Last year, while campaigning for Alabama’s Second District seat in the House, Martha Roby signed the conservative Club for Growth’s “Repeal It!” pledge. The signers promised the people of their districts that, if elected, they would “sponsor and support legislation to repeal any federal health care takeover passed in 2010, and replace it with real reforms that lower health care costs without growing government.”
Last January, as a new Representative, she voted in the House to carry out that pledge, joining 244 other members in voting to repeal the law. “The law,” she said in a one-minute floor speech, “is less about providing health care for all citizens, and more about expanding federal government….If we do not repeal this law, our inaction will serve as nothing less than gross fiscal irresponsibility.” Early this month, she was one of a group of House freshmen who signed a letter to President Obama urging him to condemn Democrats who had mounted ” ‘Mediscare’ attacks on Republicans.”

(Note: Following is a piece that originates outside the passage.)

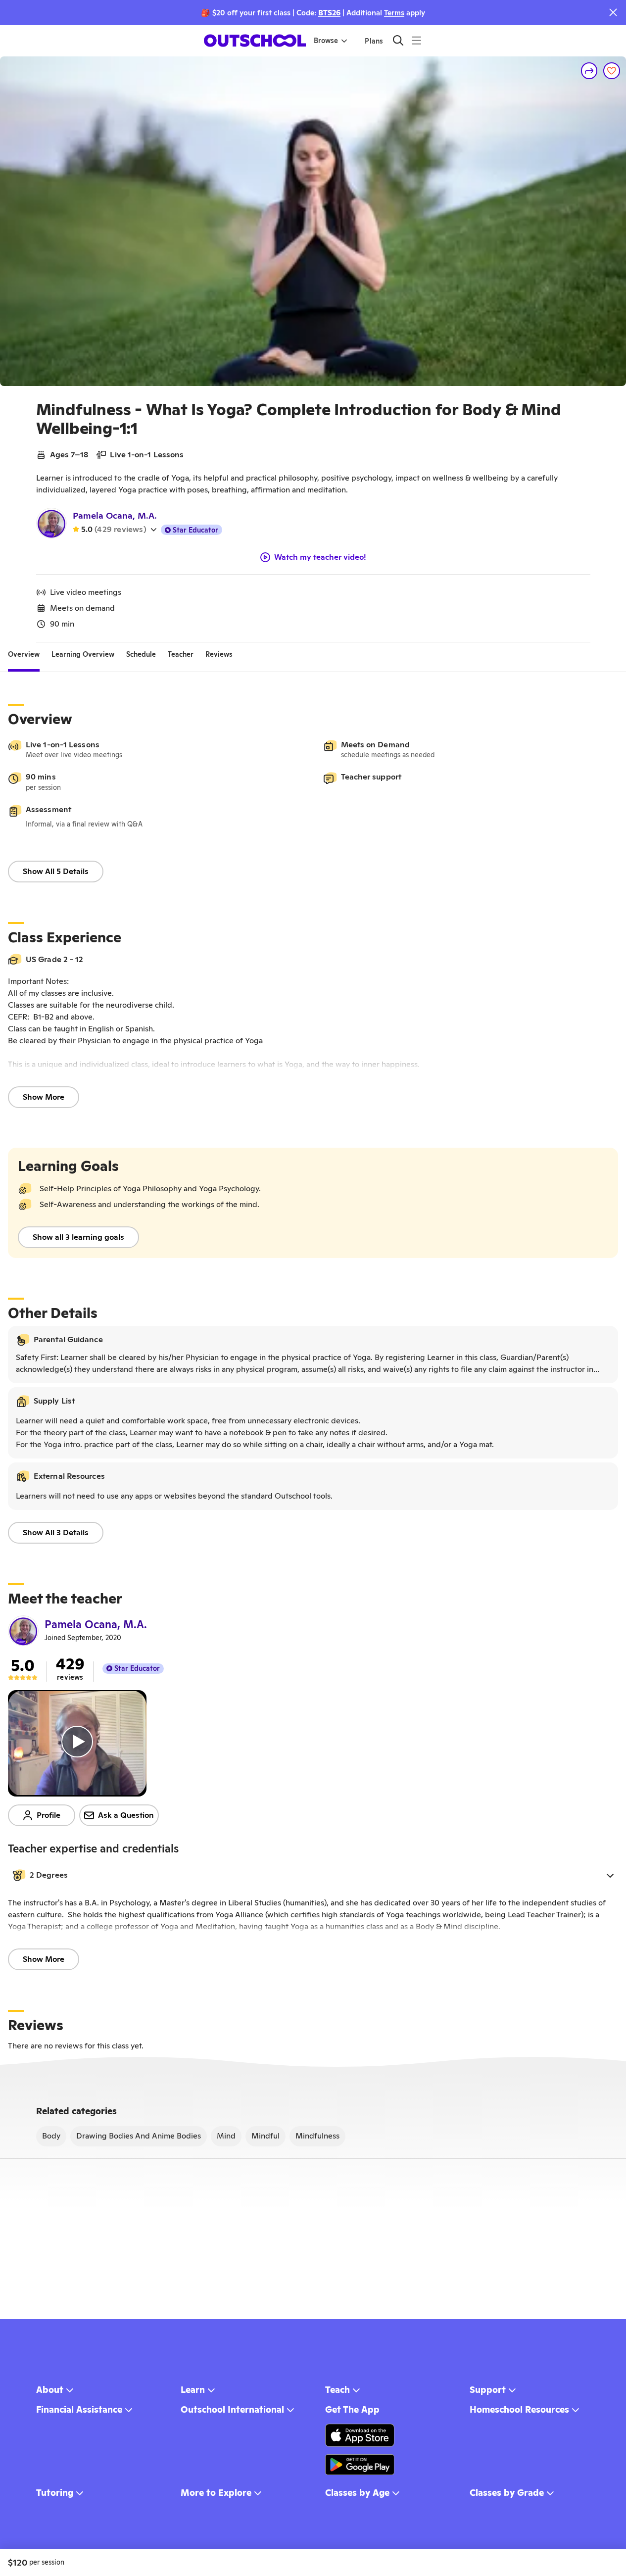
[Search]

Rep. Roby’s Facebook page identifies her relationship to the judge. Like her father, she has a law degree from Samford University’s Cumberland School of Law. She was in private law practice before being elected to the Montgomery City Council, where she made a record of opposing tax increases and favoring reduced government spending.
Her father’s place on the Circuit Court panel that will review the constitutionality of key parts of the new health care reform resulted from a random selection procedure that is used to make assignments. The panel will hear the appeal by the federal government of a decision by Senior U.S. District Judge Roger Vinson on Pensacola, Fla., striking down the entire law. Judge Vinson found that the law’s requirement that virtually every American must have health insurance by 2014 was unconstitutional, as beyond Congress’s legislative powers. He found that the provision could not be separated from the remainder of the law, so ruled it unconstitutional in its entirety. His decision has been put on hold during the appeal. A group of states and other challengers are appealing parts of Judge Vinson’s ruling that rejected challenges to other provisions in the measure.
The oral argument on the case on June 8 will continue for about two hours. It will not be available in an audio format online. Three seasoned appellate advocates will be arguing the case: Acting U.S. Solicitor General Neal K. Katyal for the government, Paul D. Clement of Washington for the challenging states, and Michael Carvin of Washington for the National Federation of Independent Business, another challenger.